While the lynchings of African-Americans in Virginia might seem like an uncomfortable subject for many, the topic is rearing its head into modern historical study, revealing there are no recorded lynchings in the Historic Triangle.
But this doesn’t mean it didn’t happen here.
“We know that lynchings were under-reported for several reasons,” said Gianluca De Fazio, a professor at James Madison University. “So it’s possible that some occurred in the area and were never documented through newspapers stories, historians’ main source to identify lynching victims.”
De Fazio is the lead on a project from JMU that tracks recorded lynchings in Virginia based on time and date. For Williamsburg, James City County and York County, so far there are no recorded incidents of lynching.
Karen Sherry, curator of museum collections at Virginia Museum of History & Culture, said it could be because lynchings were a form of vigilante violence, which could be why the record is incomplete.
But she also said it could be because of demographics of the region.
Sherry said historically eastern Virginia has had strong black communities that provided some protection against lynching and other forms of racist intimidation. But that doesn’t mean racial violence didn’t happen in these regions.
During the Jim Crow era, all black Virginians were subjected to segregation, discrimination, and systemic racism, she added in an email.
“It’s hard to say that Virginia was unique in its race relations, although there were fewer lynchings and generally less violence than in places like the deep south,” she said. “There were still deep racial tensions that erupted in violence. In addition, black Virginians and their allies were active in the civil rights movement, with marches, lunch counter sit-ins, and other forms of protest.”
Sherry said the leadership in Virginia during the Jim Crow era prided itself on having relatively friendly race relations. Or at least that’s what the white leadership of the Democratic Party at the time claimed, even if it wasn’t necessarily true.
Even if there aren’t any recordings of lynchings in the Historic Triangle, the lack of records still tell a story of African-Americans’ struggle for equality in the region.
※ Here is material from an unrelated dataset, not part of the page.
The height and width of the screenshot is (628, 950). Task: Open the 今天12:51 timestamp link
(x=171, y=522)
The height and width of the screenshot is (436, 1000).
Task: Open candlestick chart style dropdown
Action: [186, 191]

“Everyday harassment, threats, beatings, rapes and assaults on African-Americans that were perceived to have violated some formal or informal Jim Crow rule were common all over the South, including Virginia,” De Fazio said. “Absence of lynching in a certain area, therefore, does not mean absence of racial violence, let alone that some form of racial harmony was necessarily reached.”
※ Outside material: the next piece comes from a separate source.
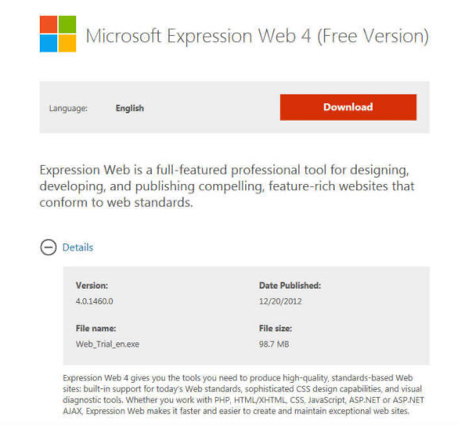Viewport: 460px width, 425px height.
Task: Click the Language label
Action: 68,108
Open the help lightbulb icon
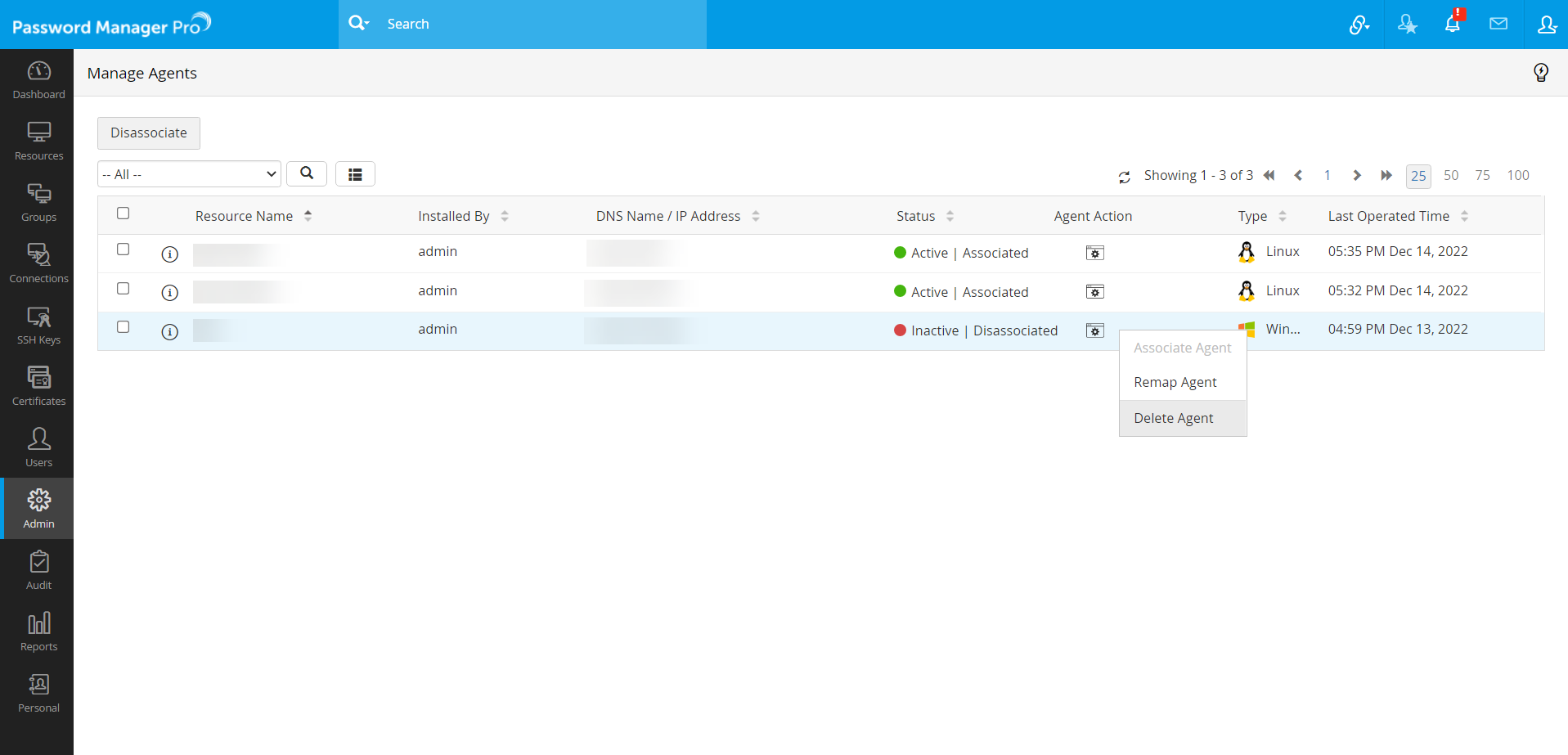The image size is (1568, 755). [1540, 73]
Virginia certainly doesn’t have as many recorded lynchings as other places in the nation, but recorded or not they happened here. It has only been in the last half century that historians have started realizing the significance of studying these specific hate crimes and since then they’ve made eye-opening discoveries across the state.
In a state so steeped in history, and the reenactment of history, Sherry noted the way places like Colonial Williamsburg has portrayed the African-American story has changed in the past 40 years.
“In general, a lot of museums and historical institutions throughout the state didn’t pay a lot of attention to minority people in the kind of history they presented,” Sherry said. “That interest in telling a more inclusive story and representing diverse stories didn’t really start until the 70s.”
That’s still an ongoing process, she said.
In fact it wasn’t until 1979 that Colonial Williamsburg Foundation started using their African-American interpreters as more than just anonymous servants. Additionally, in 1994 the foundation even reenacted a slave auction, according to an article from the New York Times.
By educating and studying subjects of history that might be uncomfortable, such as slave auctions and lynchings, historians agree that important stories are being told.
“There is still a lot of work that needs to be done to properly discuss and understand this dark page of American history,” De Fazio said. “We can’t have meaningful and honest discussions about things like the death penalty or police shootings of unarmed African-American men, let alone achieving racial healing, if we don’t fully understand our past, especially the most shameful part.”